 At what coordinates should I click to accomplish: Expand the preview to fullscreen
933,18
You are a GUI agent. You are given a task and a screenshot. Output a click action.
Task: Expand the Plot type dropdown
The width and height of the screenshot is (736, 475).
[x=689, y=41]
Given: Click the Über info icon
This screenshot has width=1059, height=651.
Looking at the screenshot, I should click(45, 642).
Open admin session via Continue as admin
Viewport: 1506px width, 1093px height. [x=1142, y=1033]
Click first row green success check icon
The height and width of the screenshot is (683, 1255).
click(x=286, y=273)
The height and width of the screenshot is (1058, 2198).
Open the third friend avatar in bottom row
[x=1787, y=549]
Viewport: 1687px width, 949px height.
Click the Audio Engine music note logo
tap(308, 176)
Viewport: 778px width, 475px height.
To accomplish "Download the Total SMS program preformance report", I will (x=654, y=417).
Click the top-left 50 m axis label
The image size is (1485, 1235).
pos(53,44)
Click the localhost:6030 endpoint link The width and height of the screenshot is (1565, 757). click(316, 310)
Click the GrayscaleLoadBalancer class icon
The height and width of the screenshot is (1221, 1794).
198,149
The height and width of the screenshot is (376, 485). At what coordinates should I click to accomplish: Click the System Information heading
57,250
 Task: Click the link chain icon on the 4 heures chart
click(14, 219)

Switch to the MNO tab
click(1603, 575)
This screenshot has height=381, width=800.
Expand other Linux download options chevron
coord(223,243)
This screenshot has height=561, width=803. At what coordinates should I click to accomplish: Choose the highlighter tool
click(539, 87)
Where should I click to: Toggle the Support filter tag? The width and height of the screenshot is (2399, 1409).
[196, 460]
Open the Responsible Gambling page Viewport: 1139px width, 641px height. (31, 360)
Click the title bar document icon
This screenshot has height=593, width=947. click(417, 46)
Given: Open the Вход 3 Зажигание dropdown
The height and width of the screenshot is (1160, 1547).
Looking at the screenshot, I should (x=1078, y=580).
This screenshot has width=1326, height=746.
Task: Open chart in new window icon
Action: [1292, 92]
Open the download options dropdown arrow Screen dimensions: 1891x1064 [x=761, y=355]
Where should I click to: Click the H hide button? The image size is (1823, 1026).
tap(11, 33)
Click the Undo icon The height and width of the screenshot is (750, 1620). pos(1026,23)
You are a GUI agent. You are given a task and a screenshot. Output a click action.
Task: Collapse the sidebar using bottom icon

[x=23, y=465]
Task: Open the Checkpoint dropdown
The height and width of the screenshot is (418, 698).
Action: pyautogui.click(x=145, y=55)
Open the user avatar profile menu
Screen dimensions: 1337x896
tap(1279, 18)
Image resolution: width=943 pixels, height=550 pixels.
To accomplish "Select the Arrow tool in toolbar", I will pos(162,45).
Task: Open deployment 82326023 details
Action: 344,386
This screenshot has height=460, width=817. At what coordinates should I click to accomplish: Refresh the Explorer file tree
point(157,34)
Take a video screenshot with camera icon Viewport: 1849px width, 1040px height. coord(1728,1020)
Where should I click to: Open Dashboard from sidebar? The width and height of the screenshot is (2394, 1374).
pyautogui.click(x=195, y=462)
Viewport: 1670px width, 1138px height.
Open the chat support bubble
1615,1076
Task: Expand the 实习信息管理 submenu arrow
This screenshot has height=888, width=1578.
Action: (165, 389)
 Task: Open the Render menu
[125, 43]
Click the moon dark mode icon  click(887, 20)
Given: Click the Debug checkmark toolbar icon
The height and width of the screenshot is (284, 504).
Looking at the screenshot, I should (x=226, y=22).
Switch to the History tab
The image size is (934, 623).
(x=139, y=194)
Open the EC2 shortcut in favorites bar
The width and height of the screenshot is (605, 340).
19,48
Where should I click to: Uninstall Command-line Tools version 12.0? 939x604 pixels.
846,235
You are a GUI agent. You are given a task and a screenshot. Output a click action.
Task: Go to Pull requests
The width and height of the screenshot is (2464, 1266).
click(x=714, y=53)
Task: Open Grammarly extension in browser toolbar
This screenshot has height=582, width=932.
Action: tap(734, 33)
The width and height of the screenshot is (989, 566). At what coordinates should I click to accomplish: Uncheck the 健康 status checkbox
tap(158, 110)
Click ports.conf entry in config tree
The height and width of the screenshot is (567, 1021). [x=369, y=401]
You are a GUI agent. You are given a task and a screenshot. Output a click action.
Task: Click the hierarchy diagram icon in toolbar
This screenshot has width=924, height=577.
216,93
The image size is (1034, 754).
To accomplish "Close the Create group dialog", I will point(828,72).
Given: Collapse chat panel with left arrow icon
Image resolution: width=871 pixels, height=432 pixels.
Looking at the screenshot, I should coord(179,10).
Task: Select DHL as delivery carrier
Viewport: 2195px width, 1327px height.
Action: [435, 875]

- [WHAT THE EXERCISE ASKS]: In the entries above, find each line containing the string "with" and copy it.

- [TASK OUTPUT]:
Take a video screenshot with camera icon Viewport: 1849px width, 1040px height. coord(1728,1020)
Given: Collapse chat panel with left arrow icon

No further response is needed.